Rinki Ratnapriya, PhD

Identification of the causal genes/variants and understanding their roles in human diseases represents the central theme of my research. I have broad background and training in human genetics, genomics, and molecular biology. During my Ph.D., I applied traditional linkage mapping in multigenerational families with epilepsies to identify genetic loci and causal genes. I did my postdoctoral training in the laboratory of Dr. Anand Swaroop at the National Eye Institute (NEI), NIH, where I exploited next-generation sequencing-based, genome-wide methods for understanding the genetic basis of retinal and macular degenerative diseases.
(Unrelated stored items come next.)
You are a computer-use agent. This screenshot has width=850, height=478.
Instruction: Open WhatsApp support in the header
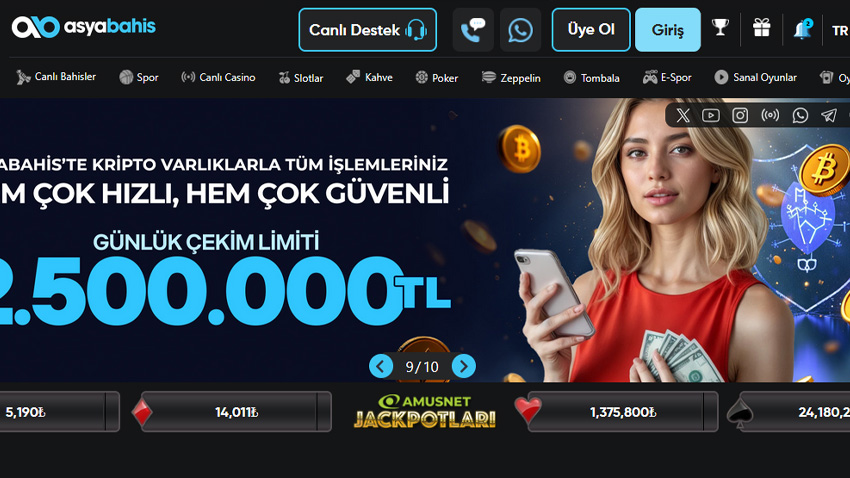(x=520, y=30)
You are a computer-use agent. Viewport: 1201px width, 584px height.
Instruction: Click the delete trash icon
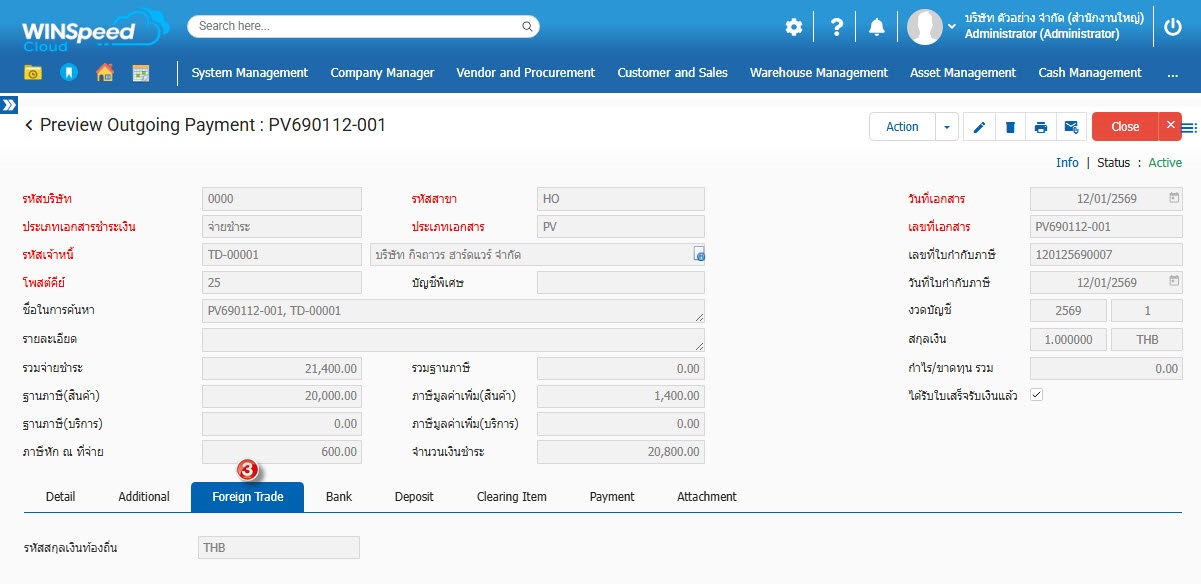1010,127
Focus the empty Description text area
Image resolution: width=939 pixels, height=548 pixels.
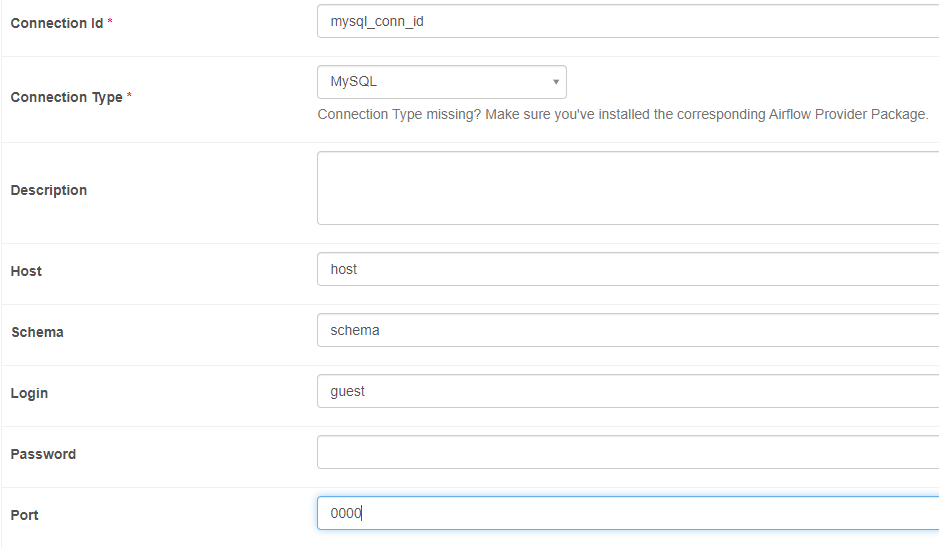[628, 188]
I recently started my independent research journey at the Baylor College of Medicine, where I am developing a program that will focus on harnessing the power of genomic technologies to address translational and clinical bioinformatics challenges pertaining to retinal and macular degenerative diseases. Specifically, we focus on understanding the role of variable gene expression driven by non-coding cis-regulatory sequence variation in the context of complex diseases such as Age-related macular degeneration (AMD), which is the leading cause of blindness in the elderly. We generate multiple high-throughput functional genomics data sets on the transcriptome and epigenome in disease-relevant tissues/cells and use computational approaches to integrate and analyze this data to identify the molecular components and the structure of the underlying regulatory apparatus.